- _Problem details_: Quote the text on hockey rules and terms below in full, word for word.

- _Text for analysis_:
□ □ □

For those Floridians not well-versed on professional hockey, here are some rules and terms which may help make Wednesday's Pittsburgh Penguins-Los Angeles Kings game a little easier to understand and enjoy.


Most penalties are minor, meaning the offending player (or a stand-in, if the goalie committed the act) leaves the ice and his team skates one player short-handed either for two minutes or until the other team scores (a power play for the team with the extra man).

Before 1956-57, the minor penalty was two minutes, period. But the Montreal Canadiens were so powerful that they could score two, three, four goals or more in that stretch, so the league instituted the one-goal-and-it's-over rule.

A major penalty leaves a team short-handed for five minutes, with no limit on the number of goals that can be scored. A misconduct penalty is 10 minutes, although the banished player can be replaced on the ice. A game misconduct is suspension for the remainder of the game.

If a player breaking in alone on the goaltender is dragged down from behind, he is awarded a penalty shot, a one-on-one confrontation with the goaltender with all other players off the ice.


The officials are a referee (who calls penalties and is the game's ultimate arbiter) and two linesmen (who call offsides and icing).


The players are the goaltender, two defensemen and three forwards (a left wing, right wing and center).


The game is divided into three 20-minute periods, the teams alternating ends of the ice. If the game is tied after three periods, a five-minute sudden-death overtime is played. If it is still tied, that's how it ends (except during the playoffs).


The ice is divided into three zones with a blue line, 60 feet from the goal line, defining each team's defensive area and the neutral zone. Before the 1943-44 season, a player was not allowed to pass the puck out of his defensive zone. He had to carry it out (well, not literally carry it; he had to bring it out with his stick). A good team could bottle up the other team in its own zone for minutes on end with a man-to-man defense.

□ □ □

(Saved entries)
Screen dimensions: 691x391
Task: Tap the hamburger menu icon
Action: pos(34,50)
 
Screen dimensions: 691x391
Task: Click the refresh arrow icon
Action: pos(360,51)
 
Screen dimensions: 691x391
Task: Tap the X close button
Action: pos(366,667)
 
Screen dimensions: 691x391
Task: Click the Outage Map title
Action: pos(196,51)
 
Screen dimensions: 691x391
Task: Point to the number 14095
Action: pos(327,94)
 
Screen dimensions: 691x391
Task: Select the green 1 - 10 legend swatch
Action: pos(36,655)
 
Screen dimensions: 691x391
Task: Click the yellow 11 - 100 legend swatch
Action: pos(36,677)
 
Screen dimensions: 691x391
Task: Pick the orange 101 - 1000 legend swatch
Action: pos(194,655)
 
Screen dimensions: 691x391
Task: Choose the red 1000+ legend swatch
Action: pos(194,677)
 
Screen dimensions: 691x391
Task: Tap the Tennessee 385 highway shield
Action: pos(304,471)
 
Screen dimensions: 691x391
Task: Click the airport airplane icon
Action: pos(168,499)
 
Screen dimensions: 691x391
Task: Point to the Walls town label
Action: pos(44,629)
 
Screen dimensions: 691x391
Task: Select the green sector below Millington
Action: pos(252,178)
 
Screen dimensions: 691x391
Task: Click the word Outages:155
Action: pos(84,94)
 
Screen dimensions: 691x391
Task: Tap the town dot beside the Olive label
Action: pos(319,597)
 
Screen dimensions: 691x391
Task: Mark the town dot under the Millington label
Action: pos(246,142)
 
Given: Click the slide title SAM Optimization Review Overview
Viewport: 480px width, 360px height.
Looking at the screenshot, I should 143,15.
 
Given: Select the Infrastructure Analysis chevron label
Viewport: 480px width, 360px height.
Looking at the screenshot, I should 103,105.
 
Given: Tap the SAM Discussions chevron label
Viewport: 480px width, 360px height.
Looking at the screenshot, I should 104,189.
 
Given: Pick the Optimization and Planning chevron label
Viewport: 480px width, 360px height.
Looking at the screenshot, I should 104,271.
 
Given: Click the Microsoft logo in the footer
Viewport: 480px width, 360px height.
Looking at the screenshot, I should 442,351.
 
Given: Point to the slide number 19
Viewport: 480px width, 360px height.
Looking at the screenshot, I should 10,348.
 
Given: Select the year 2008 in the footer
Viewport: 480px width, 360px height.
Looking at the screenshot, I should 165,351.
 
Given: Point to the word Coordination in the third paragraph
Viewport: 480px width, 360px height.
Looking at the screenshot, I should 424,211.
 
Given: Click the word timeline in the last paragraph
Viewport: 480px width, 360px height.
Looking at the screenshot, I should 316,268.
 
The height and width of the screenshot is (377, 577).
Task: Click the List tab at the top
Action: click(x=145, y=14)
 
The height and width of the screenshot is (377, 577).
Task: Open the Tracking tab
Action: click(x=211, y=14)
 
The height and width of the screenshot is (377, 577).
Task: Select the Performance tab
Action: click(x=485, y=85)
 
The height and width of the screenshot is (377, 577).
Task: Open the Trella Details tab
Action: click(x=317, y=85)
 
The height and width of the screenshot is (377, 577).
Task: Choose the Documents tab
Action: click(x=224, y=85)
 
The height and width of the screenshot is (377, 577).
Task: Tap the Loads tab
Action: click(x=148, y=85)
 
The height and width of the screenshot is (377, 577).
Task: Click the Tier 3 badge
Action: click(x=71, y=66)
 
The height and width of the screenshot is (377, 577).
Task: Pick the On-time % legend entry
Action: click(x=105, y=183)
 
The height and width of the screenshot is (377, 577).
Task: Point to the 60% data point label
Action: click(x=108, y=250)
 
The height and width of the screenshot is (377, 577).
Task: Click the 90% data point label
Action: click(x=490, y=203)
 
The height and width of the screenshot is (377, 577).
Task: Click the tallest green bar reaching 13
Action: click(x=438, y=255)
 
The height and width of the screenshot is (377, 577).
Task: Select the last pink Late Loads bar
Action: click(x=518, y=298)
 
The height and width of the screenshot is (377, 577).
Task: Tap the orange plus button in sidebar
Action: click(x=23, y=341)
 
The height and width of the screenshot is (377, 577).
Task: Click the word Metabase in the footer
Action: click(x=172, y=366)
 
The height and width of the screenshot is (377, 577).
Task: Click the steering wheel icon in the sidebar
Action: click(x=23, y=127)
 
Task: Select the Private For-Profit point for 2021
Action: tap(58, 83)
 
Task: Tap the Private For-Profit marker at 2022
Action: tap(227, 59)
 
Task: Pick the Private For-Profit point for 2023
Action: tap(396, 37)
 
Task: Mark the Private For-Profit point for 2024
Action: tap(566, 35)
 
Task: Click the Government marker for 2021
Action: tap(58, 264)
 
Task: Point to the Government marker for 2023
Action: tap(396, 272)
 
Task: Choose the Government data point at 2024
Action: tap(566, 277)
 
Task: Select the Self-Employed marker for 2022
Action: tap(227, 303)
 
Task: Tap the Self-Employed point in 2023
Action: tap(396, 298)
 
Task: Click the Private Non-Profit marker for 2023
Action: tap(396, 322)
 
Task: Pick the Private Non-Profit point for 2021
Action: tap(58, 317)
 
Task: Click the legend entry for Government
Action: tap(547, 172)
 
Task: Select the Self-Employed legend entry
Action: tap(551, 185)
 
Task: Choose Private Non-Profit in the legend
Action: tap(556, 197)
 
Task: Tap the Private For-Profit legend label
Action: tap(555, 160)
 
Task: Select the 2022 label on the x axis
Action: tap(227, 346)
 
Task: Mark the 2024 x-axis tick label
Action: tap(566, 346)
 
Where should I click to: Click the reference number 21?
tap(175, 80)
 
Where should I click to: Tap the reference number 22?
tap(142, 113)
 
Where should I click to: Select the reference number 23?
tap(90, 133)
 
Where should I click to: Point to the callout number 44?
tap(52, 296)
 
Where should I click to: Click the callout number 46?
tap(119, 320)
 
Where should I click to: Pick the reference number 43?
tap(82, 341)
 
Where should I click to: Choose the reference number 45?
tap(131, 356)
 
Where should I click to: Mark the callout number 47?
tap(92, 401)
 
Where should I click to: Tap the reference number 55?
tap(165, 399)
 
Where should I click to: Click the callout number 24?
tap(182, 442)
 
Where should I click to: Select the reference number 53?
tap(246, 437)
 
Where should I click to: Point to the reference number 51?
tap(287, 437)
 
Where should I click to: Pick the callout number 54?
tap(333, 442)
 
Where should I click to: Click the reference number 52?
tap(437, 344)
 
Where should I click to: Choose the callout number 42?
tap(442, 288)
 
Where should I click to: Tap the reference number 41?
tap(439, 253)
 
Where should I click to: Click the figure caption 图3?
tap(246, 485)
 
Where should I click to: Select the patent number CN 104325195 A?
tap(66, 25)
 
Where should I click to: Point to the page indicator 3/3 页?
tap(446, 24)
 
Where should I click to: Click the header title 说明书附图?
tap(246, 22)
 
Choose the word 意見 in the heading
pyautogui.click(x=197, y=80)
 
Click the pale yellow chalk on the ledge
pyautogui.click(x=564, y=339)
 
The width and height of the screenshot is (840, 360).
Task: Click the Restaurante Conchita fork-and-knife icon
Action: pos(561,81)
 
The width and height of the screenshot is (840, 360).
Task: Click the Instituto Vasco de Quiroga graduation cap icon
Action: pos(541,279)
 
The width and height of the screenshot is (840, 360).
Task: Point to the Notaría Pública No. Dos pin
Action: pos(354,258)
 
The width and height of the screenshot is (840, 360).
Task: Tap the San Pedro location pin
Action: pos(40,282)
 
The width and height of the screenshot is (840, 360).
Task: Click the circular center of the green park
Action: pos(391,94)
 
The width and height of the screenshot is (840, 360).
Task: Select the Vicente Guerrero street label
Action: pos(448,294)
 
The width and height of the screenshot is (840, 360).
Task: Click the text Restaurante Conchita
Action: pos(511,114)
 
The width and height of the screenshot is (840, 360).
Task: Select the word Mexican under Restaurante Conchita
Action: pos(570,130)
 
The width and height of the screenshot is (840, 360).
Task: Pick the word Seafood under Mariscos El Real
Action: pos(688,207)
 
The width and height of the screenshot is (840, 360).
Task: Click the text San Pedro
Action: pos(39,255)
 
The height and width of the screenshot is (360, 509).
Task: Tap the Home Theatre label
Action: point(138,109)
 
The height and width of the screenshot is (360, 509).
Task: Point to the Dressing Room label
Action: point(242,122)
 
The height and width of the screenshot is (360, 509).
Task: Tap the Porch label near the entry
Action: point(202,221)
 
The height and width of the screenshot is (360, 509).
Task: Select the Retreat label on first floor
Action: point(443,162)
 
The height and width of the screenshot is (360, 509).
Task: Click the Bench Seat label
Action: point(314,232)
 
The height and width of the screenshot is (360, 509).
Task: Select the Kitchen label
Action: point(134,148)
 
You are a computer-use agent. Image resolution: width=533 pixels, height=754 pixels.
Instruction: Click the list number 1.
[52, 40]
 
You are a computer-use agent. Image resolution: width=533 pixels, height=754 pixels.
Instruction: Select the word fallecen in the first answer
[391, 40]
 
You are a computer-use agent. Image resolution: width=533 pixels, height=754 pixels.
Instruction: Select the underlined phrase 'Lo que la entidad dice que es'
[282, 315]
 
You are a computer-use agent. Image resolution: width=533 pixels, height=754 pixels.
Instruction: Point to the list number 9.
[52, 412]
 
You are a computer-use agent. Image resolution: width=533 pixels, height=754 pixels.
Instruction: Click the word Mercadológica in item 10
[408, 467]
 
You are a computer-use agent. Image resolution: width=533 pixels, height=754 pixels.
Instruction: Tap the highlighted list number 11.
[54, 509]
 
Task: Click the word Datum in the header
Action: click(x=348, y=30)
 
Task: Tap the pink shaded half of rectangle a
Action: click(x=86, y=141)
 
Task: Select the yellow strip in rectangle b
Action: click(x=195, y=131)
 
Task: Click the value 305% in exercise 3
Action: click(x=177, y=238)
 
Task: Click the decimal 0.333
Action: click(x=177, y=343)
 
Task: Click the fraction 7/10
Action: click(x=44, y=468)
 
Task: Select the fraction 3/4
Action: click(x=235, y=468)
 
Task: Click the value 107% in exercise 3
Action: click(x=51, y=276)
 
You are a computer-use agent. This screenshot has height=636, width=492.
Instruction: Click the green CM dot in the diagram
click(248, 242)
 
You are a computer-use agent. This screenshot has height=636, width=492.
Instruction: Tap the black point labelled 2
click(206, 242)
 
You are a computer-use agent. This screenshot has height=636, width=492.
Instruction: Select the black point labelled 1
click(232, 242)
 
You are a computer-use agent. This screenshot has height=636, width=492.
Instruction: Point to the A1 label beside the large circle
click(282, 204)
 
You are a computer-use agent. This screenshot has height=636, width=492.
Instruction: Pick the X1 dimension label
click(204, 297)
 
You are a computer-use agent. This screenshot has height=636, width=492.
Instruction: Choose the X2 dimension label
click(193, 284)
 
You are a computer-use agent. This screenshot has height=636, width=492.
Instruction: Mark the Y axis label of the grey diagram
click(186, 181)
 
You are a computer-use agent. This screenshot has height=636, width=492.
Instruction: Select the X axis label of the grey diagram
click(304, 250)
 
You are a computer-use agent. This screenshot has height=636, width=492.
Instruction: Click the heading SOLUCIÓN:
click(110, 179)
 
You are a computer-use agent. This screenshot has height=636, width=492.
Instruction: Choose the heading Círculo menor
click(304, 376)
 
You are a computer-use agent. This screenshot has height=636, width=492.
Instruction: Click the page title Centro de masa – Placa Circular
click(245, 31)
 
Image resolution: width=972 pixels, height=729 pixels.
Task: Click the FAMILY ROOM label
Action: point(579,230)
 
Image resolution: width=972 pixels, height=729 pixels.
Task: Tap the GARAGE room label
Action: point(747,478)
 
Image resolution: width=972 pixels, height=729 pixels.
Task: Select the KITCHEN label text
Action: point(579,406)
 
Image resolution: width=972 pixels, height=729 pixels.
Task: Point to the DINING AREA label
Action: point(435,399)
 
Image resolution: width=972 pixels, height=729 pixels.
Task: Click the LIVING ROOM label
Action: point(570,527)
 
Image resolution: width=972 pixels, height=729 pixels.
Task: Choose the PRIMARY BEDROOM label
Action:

□ □ □

- _Task response_:
For those Floridians not well-versed on professional hockey, here are some rules and terms which may help make Wednesday's Pittsburgh Penguins-Los Angeles Kings game a little easier to understand and enjoy.


Most penalties are minor, meaning the offending player (or a stand-in, if the goalie committed the act) leaves the ice and his team skates one player short-handed either for two minutes or until the other team scores (a power play for the team with the extra man).

Before 1956-57, the minor penalty was two minutes, period. But the Montreal Canadiens were so powerful that they could score two, three, four goals or more in that stretch, so the league instituted the one-goal-and-it's-over rule.

A major penalty leaves a team short-handed for five minutes, with no limit on the number of goals that can be scored. A misconduct penalty is 10 minutes, although the banished player can be replaced on the ice. A game misconduct is suspension for the remainder of the game.

If a player breaking in alone on the goaltender is dragged down from behind, he is awarded a penalty shot, a one-on-one confrontation with the goaltender with all other players off the ice.


The officials are a referee (who calls penalties and is the game's ultimate arbiter) and two linesmen (who call offsides and icing).


The players are the goaltender, two defensemen and three forwards (a left wing, right wing and center).


The game is divided into three 20-minute periods, the teams alternating ends of the ice. If the game is tied after three periods, a five-minute sudden-death overtime is played. If it is still tied, that's how it ends (except during the playoffs).


The ice is divided into three zones with a blue line, 60 feet from the goal line, defining each team's defensive area and the neutral zone. Before the 1943-44 season, a player was not allowed to pass the puck out of his defensive zone. He had to carry it out (well, not literally carry it; he had to bring it out with his stick). A good team could bottle up the other team in its own zone for minutes on end with a man-to-man defense.